On examination she was alert and orientated with a Glasgow Coma score of 15/15. Cranial nerve examination revealed: an internuclear ophthalmoplegia; left masseter muscle wasting, abnormal left facial and tongue sensation and an absent left corneal reflex; left facial nerve palsy; reduced hearing on the left side; symmetrical palatal movement and an intact gag reflex. There were mild left sided cerebellar signs.
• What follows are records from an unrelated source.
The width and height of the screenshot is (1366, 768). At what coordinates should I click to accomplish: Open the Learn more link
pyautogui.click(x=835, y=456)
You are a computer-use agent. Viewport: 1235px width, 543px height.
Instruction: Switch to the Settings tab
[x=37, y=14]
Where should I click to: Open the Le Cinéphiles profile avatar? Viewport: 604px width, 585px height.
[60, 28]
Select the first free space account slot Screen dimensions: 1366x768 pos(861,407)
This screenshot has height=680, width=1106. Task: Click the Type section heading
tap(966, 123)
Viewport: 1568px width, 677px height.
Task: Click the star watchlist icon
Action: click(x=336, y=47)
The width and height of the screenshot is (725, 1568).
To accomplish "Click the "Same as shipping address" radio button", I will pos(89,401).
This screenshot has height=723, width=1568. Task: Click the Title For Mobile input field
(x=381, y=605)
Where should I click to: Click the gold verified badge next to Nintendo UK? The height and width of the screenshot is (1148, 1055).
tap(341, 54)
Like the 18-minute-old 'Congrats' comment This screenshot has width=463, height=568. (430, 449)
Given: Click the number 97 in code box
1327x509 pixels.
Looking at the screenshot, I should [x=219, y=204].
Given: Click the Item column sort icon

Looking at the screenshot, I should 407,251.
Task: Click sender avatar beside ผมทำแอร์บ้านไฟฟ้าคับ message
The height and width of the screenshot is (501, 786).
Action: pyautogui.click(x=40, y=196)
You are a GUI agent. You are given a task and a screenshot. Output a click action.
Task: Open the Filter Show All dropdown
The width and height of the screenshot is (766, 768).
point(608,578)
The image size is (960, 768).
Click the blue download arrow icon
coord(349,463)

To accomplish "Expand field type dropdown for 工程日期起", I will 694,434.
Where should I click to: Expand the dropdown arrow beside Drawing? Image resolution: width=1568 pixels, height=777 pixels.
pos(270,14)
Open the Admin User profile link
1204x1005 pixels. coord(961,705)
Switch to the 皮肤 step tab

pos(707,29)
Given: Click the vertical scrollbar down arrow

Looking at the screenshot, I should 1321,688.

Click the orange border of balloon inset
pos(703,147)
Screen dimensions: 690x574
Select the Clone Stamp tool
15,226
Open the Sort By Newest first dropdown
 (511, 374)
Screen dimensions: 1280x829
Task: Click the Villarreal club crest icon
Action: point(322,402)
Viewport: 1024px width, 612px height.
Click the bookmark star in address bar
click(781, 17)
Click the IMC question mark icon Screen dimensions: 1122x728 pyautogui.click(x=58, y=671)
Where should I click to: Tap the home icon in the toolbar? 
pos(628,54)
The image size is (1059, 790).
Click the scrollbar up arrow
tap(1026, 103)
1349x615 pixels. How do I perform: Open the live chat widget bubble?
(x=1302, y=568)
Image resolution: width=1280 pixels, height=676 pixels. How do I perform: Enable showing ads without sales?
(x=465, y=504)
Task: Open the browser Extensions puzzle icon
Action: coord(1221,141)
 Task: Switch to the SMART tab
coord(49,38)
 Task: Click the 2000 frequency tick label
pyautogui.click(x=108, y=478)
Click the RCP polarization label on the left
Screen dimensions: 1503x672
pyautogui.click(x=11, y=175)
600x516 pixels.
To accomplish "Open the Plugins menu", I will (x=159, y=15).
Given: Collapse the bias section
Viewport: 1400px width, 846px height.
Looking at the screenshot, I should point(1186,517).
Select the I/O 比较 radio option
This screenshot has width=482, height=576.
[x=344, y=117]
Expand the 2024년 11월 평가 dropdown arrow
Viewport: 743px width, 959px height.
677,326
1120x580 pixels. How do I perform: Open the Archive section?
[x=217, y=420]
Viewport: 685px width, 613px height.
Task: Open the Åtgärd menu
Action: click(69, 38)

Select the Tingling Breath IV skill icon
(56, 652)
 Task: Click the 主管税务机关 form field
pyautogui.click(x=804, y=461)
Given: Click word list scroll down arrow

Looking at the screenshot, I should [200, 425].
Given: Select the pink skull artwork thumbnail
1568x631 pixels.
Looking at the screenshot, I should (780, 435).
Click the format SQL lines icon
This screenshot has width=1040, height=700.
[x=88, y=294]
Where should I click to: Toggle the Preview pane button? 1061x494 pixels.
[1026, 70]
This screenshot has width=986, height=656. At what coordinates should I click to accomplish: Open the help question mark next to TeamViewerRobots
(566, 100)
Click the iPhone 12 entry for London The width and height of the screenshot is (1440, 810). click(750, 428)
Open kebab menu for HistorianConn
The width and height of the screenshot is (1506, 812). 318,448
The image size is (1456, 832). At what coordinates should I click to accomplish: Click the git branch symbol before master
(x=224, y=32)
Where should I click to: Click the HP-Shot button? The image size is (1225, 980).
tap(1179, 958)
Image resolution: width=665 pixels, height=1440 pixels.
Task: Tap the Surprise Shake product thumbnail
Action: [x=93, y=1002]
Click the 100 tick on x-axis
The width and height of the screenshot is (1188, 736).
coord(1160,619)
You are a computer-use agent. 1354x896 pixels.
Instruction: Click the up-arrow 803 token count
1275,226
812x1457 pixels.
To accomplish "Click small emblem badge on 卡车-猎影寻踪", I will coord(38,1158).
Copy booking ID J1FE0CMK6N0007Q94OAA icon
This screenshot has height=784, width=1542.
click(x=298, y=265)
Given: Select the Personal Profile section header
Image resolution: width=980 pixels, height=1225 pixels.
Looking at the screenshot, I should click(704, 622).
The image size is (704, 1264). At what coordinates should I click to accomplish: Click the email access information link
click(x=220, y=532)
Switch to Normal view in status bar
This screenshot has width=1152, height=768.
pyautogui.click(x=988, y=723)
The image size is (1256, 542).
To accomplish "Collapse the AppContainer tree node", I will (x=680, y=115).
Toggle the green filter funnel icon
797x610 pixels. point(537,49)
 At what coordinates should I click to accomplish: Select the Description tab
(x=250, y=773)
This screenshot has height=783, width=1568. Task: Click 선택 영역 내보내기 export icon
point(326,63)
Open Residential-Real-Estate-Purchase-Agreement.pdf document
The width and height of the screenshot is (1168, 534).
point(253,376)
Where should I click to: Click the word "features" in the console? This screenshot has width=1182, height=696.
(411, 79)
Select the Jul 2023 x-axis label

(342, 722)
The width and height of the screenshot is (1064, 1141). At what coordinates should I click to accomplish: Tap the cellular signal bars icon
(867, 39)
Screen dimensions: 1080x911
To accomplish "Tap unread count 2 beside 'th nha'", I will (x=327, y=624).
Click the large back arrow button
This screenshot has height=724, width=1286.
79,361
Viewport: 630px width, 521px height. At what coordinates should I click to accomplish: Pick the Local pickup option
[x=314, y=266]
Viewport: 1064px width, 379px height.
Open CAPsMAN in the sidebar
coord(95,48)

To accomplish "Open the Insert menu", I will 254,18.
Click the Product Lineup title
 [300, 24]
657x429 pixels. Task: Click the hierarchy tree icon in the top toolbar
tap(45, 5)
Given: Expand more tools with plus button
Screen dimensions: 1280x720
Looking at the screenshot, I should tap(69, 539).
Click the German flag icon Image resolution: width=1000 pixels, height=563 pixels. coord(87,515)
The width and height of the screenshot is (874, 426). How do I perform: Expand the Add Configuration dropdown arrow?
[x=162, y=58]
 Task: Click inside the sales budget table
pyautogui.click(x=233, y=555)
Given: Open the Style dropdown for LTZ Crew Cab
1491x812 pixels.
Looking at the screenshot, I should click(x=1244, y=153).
The T2 weighted axial image through the posterior fossa (figure 1) showed an area of high signal intensity in the left cerebellar hemisphere and brain stem with displacement of the fourth ventricle. Within the left cerebellar hemisphere, a nodular lesion with low signal intensity was noted compressing the ventricle (arrow). There was a second, crescent shaped area of low signal intensity (double arrow) suggestive of calcification as well as volume loss of the left cerebellar hemisphere, best appreciated on the coronal FLAIR images (figure 2). The contrast-enhanced T1-weighted axial image (figure 3) showed avid enhancement in the previously low signal nodular lesion adjacent to the ventricle. There was no contrast uptake in the rest of the cerebellum. These features were suggestive of two lesions; one non-contrast-enhancing high-signal area in the cerebellum with associated calcification, and a second contrast-enhancing low signal area in association with the fourth ventricle. In addition, the cerebellar atrophy may point to a more chronic process. There are, however, no features of Lhermitte-Duclos.
FURTHER CLINICAL HISTORY:
At craniotomy there were apparently two components to the tumor: the first was a firm, pale, fibrous mass arising from the left cerebellar hemisphere. On dissection of this tumor a distinct soft gray-purple mass was encountered filling the fourth ventricle. A subtotal excision was performed as the tumor was densely adherent to the adjacent cerebellar peduncle and medulla.
The histopathological features were those of a low-grade, focally calcified tumor comprising atypical ganglion and glial cells (low power H&E, figure 4). Many of the ganglion cells were binucleate, with occasional trinucleate forms (high power H&E figure 5). The glial component comprised spindle-shaped cells with interspersed Rosenthal fibres. Mitotic figures were not seen, and there was no necrosis. A mild infiltrate of small reactive lymphocytes was noted interspersed among the neoplastic cells. Immunohistochemistry revealed expression of synaptophysin by many of the dysplastic ganglion cells (figure 6), with some co-expressing neurofilament protein and occasionally glial fibrillary acidic protein (GFAP) (figure 7). Several of the dysplastic ganglion cells also expressed CD34. Immunostains for GFAP highlighted the glial cell population. Ki-67 (MIB-1) activity was not noted among the neoplastic populations - the few positive nuclei in these areas were those of interspersed reactive CD3 positive T lymphocytes.
While the low grade tumor described above was the predominant component of the biopsies received, at the edge of one of the biopsies (on the left of figure 4) was a dense infiltrate of mitotically-active large atypical lymphocytes (high power H&E figure 8). Immunohistochemistry revealed that this was a population of neoplastic CD20 positive B lymphocytes (figure 9), and here the Ki-67 (MIB-1) labelling index reached 80%. The small reactive lymphocytes interspersed among the lymphoma cells and within the ganglioglioma are CD 20 negative T cells.